06 março 2015

O vendedor de contas

Era uma vez um vendedor de contas que tinha uma linda mulher chamada Kubra. Numa sexta feira, Mahbub, pois este era o seu nome, estava vendendo sua mercadoria na praça em frente ao palácio quando o sultão chegou à janela e viu Kubra ao lado de seu marido. O véu esvoaçado deixava seu rosto à mostra, e os colares de contas pendentes de seus braços.
- Por minha fé! – exclamou o sultão. – Essa criatura tem as feições mais belas que já vi. Não existe outra igual a ela em todo o meu palácio. Quero me casar com ela.
E assim dizendo mandou chamar seu grão-vizir.
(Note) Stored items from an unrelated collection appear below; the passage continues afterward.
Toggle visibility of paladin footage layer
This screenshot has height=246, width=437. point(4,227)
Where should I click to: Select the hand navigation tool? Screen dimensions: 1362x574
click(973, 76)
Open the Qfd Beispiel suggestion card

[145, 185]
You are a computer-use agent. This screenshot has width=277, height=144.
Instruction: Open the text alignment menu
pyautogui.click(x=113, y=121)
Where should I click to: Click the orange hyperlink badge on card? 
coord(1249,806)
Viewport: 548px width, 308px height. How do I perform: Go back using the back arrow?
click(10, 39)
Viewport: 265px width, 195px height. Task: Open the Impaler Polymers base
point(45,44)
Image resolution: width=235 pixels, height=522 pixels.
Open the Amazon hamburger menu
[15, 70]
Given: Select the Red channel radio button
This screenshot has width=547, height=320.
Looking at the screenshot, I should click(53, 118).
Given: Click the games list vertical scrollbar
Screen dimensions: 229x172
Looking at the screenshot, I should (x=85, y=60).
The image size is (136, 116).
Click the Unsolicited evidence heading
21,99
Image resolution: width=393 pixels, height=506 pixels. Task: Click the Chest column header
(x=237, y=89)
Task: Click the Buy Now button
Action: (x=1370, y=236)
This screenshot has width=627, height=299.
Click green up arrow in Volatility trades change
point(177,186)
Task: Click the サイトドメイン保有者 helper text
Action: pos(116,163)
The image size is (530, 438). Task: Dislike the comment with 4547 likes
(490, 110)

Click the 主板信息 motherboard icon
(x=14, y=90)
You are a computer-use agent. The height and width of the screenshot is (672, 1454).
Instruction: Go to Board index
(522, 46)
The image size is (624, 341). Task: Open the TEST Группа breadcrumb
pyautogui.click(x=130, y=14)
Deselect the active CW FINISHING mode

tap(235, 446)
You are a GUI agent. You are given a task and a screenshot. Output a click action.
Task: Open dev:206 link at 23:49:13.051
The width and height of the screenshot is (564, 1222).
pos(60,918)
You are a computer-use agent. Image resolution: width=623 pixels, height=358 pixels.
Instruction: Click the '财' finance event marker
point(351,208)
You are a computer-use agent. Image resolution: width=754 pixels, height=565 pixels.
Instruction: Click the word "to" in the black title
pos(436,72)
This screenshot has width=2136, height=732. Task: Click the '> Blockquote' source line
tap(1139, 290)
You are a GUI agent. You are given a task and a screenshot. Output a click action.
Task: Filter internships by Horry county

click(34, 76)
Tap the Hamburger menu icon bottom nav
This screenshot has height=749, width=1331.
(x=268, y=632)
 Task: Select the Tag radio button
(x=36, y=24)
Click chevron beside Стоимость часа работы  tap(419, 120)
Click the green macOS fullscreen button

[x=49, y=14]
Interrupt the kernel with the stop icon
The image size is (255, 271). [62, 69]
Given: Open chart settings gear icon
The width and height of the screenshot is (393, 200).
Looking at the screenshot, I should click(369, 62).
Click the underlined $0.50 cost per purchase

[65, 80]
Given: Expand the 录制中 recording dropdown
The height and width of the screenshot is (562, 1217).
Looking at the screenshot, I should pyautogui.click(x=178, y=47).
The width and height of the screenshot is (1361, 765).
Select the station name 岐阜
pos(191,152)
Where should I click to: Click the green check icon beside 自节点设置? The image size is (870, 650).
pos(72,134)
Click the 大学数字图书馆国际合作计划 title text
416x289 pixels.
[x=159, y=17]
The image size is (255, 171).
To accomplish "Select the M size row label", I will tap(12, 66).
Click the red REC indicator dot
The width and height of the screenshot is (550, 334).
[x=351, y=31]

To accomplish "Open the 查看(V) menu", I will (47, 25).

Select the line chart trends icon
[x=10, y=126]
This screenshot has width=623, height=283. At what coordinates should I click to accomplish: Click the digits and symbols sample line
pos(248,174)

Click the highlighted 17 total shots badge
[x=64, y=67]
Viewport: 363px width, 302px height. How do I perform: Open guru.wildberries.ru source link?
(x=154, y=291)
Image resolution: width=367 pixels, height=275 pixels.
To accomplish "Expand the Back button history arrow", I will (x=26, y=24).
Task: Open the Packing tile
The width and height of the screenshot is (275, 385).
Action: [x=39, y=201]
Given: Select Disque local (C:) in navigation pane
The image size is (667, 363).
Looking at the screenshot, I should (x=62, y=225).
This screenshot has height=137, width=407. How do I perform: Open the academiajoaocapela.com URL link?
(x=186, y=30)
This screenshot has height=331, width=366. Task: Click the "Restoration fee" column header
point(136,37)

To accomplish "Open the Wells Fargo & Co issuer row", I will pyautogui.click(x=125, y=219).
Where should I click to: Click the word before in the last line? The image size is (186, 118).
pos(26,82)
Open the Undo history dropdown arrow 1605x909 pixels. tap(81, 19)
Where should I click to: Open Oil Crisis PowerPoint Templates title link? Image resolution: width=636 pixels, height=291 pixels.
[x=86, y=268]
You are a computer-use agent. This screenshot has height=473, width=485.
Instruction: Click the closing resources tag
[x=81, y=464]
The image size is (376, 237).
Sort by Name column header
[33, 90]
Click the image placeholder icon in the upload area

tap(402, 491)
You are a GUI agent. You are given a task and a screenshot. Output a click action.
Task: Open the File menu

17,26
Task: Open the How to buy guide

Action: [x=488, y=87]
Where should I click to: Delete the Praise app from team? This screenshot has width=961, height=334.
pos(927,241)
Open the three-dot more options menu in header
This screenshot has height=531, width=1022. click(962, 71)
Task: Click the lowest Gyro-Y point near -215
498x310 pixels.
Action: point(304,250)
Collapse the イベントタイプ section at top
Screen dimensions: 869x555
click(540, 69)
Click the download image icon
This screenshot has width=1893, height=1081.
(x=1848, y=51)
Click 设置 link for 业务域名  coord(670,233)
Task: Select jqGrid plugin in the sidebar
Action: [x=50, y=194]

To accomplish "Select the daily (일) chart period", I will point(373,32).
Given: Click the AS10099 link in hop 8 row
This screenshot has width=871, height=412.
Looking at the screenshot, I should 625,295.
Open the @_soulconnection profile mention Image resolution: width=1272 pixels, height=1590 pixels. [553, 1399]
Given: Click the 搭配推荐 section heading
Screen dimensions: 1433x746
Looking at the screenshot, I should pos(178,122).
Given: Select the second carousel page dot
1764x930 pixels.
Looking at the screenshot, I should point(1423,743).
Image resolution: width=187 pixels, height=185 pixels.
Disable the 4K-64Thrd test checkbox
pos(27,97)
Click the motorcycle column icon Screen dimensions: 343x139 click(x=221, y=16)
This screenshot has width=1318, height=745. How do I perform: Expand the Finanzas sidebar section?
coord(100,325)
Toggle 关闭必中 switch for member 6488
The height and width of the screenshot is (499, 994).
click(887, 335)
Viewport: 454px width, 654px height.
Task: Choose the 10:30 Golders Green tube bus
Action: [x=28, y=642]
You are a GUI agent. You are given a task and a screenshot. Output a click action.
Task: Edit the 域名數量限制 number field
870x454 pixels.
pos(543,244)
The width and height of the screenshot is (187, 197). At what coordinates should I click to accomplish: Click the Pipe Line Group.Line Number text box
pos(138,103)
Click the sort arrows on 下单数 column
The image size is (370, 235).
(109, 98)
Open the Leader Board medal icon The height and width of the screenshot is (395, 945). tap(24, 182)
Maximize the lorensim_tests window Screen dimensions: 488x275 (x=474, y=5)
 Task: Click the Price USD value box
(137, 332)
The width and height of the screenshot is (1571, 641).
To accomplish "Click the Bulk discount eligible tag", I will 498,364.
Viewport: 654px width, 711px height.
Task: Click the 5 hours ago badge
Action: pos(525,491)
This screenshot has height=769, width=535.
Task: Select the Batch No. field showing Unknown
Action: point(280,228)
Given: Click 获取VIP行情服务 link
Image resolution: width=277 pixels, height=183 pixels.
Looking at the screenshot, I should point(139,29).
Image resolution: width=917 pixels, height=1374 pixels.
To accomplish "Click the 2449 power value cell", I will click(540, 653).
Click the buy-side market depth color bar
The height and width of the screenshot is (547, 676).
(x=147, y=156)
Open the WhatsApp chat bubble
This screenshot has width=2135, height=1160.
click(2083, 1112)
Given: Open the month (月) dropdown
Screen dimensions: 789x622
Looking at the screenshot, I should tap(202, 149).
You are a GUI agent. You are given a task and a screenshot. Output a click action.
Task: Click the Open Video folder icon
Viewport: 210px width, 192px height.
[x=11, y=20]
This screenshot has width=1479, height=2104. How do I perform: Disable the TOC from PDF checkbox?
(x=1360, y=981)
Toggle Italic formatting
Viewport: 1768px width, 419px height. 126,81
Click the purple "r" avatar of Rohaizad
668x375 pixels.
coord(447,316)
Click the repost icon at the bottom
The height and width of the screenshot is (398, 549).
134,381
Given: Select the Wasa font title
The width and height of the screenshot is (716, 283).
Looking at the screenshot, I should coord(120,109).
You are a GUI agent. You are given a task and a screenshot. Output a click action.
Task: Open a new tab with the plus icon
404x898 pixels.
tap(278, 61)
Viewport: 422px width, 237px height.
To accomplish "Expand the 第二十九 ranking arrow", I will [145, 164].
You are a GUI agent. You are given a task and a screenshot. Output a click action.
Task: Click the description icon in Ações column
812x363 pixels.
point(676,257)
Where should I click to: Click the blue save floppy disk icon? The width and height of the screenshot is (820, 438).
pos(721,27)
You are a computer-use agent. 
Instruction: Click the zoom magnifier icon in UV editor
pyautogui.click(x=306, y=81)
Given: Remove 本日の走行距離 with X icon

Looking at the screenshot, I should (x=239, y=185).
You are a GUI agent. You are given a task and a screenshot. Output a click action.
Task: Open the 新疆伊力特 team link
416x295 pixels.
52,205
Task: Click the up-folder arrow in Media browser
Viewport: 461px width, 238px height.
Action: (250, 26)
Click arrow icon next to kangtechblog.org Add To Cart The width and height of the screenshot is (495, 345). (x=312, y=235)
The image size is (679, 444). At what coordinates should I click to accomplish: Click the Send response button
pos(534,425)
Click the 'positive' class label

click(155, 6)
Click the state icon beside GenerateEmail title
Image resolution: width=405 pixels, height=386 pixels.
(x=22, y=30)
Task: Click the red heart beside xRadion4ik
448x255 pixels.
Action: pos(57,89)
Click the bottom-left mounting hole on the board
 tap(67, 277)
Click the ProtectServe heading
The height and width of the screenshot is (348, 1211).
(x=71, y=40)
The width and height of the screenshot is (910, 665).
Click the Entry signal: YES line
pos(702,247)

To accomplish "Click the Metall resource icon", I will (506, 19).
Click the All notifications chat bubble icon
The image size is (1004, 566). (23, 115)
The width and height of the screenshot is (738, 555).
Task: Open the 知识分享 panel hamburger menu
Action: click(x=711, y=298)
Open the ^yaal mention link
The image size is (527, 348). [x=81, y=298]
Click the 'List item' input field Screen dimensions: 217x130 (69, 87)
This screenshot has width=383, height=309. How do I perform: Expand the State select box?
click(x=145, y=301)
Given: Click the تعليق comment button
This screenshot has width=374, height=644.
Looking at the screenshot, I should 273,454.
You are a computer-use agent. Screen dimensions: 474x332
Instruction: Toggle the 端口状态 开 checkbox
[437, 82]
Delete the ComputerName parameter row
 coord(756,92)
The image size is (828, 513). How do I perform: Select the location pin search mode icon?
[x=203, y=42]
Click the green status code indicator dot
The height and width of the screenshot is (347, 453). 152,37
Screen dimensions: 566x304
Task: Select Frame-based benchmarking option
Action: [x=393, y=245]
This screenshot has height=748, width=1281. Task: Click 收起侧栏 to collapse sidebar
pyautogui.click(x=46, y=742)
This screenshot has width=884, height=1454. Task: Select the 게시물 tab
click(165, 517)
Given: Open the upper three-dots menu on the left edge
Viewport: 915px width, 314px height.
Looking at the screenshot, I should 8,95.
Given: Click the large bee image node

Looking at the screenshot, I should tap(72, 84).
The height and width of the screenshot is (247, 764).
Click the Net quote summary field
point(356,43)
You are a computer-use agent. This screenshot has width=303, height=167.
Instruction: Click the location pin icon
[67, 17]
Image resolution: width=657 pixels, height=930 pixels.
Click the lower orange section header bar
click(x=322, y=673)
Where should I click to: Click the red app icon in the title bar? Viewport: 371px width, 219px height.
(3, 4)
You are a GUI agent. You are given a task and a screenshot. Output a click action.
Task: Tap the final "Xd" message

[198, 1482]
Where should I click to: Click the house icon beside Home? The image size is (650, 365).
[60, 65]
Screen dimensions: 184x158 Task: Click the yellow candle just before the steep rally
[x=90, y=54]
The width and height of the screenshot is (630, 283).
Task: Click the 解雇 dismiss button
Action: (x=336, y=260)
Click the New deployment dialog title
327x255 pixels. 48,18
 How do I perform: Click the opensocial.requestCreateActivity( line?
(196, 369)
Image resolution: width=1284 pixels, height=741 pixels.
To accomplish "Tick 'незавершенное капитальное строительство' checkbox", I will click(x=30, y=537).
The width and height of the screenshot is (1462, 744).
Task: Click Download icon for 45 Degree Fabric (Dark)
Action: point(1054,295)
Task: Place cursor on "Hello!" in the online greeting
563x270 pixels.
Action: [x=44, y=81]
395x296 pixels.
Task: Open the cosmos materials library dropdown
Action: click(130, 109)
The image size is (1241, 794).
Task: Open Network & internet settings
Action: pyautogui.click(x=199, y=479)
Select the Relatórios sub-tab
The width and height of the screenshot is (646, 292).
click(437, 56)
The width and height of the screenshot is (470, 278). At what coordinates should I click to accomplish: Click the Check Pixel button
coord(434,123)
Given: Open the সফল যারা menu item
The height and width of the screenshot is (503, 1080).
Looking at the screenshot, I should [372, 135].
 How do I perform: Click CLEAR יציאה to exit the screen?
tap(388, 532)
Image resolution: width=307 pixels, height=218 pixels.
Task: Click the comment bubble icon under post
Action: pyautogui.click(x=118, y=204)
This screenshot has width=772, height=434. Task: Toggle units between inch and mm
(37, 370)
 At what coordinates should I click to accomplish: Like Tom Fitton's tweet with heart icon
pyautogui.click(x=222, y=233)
- Vizir - disse ele, - traga-me a mulher do vendedor de contas. Eu a quero aqui em meu palácio, e seu marido deve morrer.
- Que possa viver eternamente, ó sultão! – disse o vizir.
- Certamente arranjaremos um modo de nos livrarmos do vendedor de contas, mas não devemos matá-lo. O povo se insurgirá contra o senhor, e Vossa Majestade poderá ter que fugir. Por isso, se Vossa Majestade quiser me ouvir, posso sugerir um plano.
- Claro, vizir. Fale logo, sem omitir nenhum detalhe – disse o sultão.
- Soberano do Mundo – entoou o vizir. – Permite que o  vendedor de contas seja intimado a fazer uma cortina larga e cumprida o suficiente para ser pendurada atrás do trono. Caso ele se recuse a fazê-lo, nós lhe diremos que se não aprontá-la em sete dias pagará com sua própria vida. Ele certamente recusará, pois como poderia um simples vendedor de contas fabricar uma cortina para o palácio do sultão? Dessa forma ele será obrigado a fugir do país, e então poderemos trazer sua esposa para sua Majestade em perfeita segurança.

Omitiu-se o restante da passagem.